[EXERCISES TO COMPLETE]
1. Rewrite the two-rein horsemanship text starting at "A piece of the" and ending at "the two rein.", putting "tricycle" in place of "bicycle".
2. Write the next part of the text on the two-rein stage of bridle horse training, picking up after its last sentence.

[PROVIDED TEXT]
********************

A piece of the vaquero horsemanship puzzle but also an art in and of itself, the use of the two-rein in is the penultimate phase in the creation of the bridle horse. In a loose comparison, this transitional method might be likened to training wheels on a bicycle.
Whether a horse was first started in a snaffle or hackamore doesn’t matter, as long as he has had the foundation of hackamore training that will be the “training wheels” as he works toward being straight up in the bridle.
Hackamore training begins with a thicker bosal with mecate reins of corresponding width, and as a young horse learns and becomes more responsive to it, the sizes of the hackamore set-up are gradually decreased. When a horse can be ridden successfully in a bosalita, which literally means “little bosal,” he is ready for the two rein.
Preferences of bit type vary among horses and horsemen, but a curb bridle of some kind is put on the horse over the bosalita set up. The most traditional is of course the oft misunderstood spade bit. The spade, as well as some other bits, have rollers or crickets that the horse can play with with his tongue. This encourages salivation and relaxation of the jaw, and helps keep a horse aware and interested in his new task. Some horsemen will leave the rein chains and reins completely off of the bit for a while, so the horse can get comfortable and familiar with the bit before any cues are given through it.

********************

[DATASET EXTRACT]
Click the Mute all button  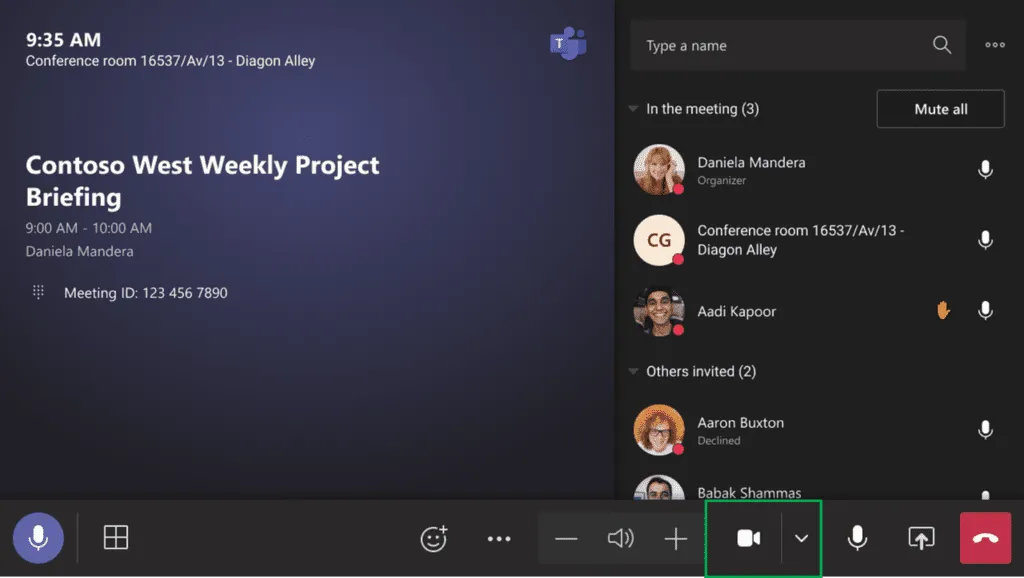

********************

[RESPONSES PER TASK]
1.
A piece of the vaquero horsemanship puzzle but also an art in and of itself, the use of the two-rein in is the penultimate phase in the creation of the bridle horse. In a loose comparison, this transitional method might be likened to training wheels on a tricycle.
Whether a horse was first started in a snaffle or hackamore doesn’t matter, as long as he has had the foundation of hackamore training that will be the “training wheels” as he works toward being straight up in the bridle.
Hackamore training begins with a thicker bosal with mecate reins of corresponding width, and as a young horse learns and becomes more responsive to it, the sizes of the hackamore set-up are gradually decreased. When a horse can be ridden successfully in a bosalita, which literally means “little bosal,” he is ready for the two rein.

2.
The rider can hold the two sets of reins in several different ways in order to be able to better help the horse understand the new and different cues. At first, the bridle reins will be held with more slack than the mecate reins. As time passes, hand and according rein position will be altered, and more slack will be gradually taken out of the bridle reins in order to transfer more pressure and signals to the bridle, but a simple adjustment can return the familiar cues to the bosalita to reassure and encourage the horse.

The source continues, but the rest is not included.